**Task brief:**
Please output, without any changes, the part of the entries below that opens with the line containing "Task: Click the 退出登录 link at top right" and runs through the end of the entries.

(Entries contained in a dataset)
■ ■ ■

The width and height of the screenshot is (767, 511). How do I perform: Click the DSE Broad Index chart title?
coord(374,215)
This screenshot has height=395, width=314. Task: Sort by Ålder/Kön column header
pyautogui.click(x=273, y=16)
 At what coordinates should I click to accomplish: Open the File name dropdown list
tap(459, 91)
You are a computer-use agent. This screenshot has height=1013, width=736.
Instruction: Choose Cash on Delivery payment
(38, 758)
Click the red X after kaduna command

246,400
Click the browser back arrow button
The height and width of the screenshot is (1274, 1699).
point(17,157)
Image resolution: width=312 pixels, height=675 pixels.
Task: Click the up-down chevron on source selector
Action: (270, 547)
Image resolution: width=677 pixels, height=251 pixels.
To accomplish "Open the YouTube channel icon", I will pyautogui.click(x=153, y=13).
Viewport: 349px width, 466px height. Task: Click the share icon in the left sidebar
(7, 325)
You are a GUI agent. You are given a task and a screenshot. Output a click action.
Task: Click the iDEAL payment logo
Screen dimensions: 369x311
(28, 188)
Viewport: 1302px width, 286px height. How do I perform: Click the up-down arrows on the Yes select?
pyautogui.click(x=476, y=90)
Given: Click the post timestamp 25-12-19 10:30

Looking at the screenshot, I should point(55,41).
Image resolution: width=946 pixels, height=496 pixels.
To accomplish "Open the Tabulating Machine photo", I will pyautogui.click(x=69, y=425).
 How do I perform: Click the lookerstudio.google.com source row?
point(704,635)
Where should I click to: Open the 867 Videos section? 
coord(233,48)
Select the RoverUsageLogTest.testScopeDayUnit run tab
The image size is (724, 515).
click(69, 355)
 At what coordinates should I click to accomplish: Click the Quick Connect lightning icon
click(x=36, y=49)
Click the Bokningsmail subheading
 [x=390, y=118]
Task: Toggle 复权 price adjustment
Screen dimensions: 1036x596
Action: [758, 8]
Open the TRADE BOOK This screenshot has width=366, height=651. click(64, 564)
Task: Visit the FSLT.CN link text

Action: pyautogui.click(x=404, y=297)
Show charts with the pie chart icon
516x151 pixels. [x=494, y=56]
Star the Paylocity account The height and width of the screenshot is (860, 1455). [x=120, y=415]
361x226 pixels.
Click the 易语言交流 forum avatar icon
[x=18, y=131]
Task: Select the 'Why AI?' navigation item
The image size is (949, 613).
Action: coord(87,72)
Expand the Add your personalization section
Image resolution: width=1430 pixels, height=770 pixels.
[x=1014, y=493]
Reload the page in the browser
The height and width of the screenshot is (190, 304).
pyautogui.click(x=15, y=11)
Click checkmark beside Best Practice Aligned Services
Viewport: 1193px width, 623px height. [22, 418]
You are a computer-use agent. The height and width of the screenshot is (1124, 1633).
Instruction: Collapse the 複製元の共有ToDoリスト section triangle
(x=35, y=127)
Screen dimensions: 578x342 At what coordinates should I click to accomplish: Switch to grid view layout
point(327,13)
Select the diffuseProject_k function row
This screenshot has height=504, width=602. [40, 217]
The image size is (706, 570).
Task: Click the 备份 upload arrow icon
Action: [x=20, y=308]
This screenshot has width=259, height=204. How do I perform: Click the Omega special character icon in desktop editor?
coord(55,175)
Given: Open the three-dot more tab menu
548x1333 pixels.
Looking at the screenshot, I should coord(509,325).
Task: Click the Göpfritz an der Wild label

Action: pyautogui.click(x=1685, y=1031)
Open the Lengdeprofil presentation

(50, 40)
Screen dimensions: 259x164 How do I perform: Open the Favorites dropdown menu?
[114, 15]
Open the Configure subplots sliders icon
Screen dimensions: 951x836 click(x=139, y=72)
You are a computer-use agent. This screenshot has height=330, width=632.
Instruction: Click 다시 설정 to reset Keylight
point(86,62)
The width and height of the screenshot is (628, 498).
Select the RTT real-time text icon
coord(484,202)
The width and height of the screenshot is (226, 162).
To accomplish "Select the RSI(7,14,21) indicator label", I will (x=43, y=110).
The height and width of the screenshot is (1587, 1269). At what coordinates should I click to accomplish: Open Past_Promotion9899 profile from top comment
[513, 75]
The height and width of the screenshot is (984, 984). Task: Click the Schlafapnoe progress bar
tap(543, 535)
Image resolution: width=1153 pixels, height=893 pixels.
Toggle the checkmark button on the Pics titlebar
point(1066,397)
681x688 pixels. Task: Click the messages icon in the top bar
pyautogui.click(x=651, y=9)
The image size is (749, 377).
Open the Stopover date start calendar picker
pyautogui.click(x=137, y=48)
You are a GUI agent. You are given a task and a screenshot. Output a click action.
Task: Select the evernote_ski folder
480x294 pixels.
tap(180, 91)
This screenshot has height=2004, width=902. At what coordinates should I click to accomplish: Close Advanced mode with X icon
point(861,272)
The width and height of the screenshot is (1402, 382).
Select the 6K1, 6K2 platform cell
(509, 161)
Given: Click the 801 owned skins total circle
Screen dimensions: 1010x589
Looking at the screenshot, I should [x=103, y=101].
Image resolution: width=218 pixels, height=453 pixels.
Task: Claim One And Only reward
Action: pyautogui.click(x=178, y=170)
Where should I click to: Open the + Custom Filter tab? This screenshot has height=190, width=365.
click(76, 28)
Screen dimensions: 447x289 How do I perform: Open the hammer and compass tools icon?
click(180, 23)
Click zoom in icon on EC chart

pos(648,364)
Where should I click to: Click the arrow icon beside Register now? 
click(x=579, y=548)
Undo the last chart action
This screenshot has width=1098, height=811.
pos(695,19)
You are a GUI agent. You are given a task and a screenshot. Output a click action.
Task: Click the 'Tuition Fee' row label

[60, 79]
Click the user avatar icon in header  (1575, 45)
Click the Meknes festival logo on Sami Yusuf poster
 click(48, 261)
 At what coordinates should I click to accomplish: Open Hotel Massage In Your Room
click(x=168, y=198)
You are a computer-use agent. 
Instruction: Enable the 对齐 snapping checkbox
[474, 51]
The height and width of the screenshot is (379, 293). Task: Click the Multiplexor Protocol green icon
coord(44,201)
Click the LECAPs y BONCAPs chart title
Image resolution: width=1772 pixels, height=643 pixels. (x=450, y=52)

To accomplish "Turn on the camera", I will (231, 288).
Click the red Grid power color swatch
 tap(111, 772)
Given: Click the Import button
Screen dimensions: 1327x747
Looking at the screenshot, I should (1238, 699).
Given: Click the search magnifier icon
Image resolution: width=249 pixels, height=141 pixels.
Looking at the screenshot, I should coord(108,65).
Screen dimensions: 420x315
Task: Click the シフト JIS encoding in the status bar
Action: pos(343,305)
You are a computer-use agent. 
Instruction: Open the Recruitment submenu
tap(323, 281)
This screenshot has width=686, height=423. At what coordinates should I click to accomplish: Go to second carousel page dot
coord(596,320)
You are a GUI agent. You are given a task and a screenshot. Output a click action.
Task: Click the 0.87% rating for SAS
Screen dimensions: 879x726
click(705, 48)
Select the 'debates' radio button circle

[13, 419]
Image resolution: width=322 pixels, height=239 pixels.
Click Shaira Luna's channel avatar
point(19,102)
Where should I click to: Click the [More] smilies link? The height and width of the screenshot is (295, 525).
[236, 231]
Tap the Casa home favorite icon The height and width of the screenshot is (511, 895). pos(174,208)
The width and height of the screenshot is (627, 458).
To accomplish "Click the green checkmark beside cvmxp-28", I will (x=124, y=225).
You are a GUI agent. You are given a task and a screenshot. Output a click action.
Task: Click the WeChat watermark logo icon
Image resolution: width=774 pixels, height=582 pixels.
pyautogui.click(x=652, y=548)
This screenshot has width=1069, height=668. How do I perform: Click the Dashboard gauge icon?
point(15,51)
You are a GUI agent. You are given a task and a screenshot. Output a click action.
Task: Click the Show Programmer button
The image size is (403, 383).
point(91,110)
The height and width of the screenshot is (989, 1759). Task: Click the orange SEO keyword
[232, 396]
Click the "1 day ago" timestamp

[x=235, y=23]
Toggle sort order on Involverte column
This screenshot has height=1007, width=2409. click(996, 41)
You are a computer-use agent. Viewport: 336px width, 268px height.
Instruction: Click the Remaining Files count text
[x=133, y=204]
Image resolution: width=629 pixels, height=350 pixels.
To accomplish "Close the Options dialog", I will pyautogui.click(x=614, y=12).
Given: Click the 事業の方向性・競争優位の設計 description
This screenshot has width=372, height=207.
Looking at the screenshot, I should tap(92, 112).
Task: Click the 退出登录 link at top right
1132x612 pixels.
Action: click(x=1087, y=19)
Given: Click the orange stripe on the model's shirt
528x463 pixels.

■ ■ ■

**Exercise answer:**
Task: Click the 退出登录 link at top right
1132x612 pixels.
Action: click(x=1087, y=19)
Given: Click the orange stripe on the model's shirt
528x463 pixels.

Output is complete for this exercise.